The increased roughness on the surface would have the effect of triggering laminar to turbulent transition. If this reduces the drag, as the experiment report says, I can only imagine that there is a boundary layer separation somewhere on the airfoil. This separation may be reduced or delayed further downstream by increasing turbulence. Read the report carefully and try to find all information on the flow over the airfoil. If there is indeed separation, it will explain your difficulties. Does your RANS result show any separation?

Yes, of course, you could always try another turbulence model. If the result is quite different, you should examine the solution carefully and find the reason. This may give you a hint on what to focus in the experimental results.

Has the code been validated on any other airfoils? Your current case seems to be a little problematic.

HelpfulSoul September 2, 2006 15:16

Re: Airfoil Simulation for Validation Purposes
 
Apologies if you have already done this, but I would strongly recommend that you:

(i) Perfrom a proper iterative convergence study.

(ii) Perform a proper grid convergence study (NOT grid adaption - the grid can only adapt to the structures that are resolved).

Although you don't have an experimental pressure distribution you do know at least one point (the stagnation point). Is your computed value sensible (is it one ? If not why not ?)

__________________________________________________

_PROBLEMS TO SOLVE_
1/ In the airfoil discussion, what effect would the increased surface roughness have?
2/ Please write out the airfoil discussion between "(i) Perfrom a" and "not why not ?)", inclusive.

__________________________________________________

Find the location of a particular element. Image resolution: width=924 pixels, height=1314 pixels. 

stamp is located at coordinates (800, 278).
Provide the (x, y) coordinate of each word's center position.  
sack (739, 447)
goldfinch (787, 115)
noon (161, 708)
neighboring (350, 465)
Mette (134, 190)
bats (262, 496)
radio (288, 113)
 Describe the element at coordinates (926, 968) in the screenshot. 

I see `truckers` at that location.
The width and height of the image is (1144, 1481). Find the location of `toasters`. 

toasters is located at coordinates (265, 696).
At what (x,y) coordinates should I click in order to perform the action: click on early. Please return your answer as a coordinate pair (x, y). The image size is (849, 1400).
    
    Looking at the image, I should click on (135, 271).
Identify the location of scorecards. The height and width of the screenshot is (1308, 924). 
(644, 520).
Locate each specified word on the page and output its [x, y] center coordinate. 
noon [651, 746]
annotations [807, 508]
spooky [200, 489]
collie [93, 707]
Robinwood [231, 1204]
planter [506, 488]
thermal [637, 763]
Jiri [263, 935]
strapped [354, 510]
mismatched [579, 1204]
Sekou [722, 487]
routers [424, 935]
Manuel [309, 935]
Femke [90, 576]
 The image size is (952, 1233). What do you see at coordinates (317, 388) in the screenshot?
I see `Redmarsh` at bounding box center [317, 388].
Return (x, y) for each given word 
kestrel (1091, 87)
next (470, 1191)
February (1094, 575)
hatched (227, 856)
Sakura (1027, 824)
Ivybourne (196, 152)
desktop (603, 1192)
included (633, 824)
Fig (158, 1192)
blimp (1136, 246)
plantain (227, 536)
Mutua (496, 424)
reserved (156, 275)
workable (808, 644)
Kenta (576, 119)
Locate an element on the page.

__________________________________________________

_RESPONSES BY TASK_
1/ It would trigger laminar to turbulent transition.

2/
(i) Perfrom a proper iterative convergence study.

(ii) Perform a proper grid convergence study (NOT grid adaption - the grid can only adapt to the structures that are resolved).

Although you don't have an experimental pressure distribution you do know at least one point (the stagnation point). Is your computed value sensible (is it one ? If not why not ?)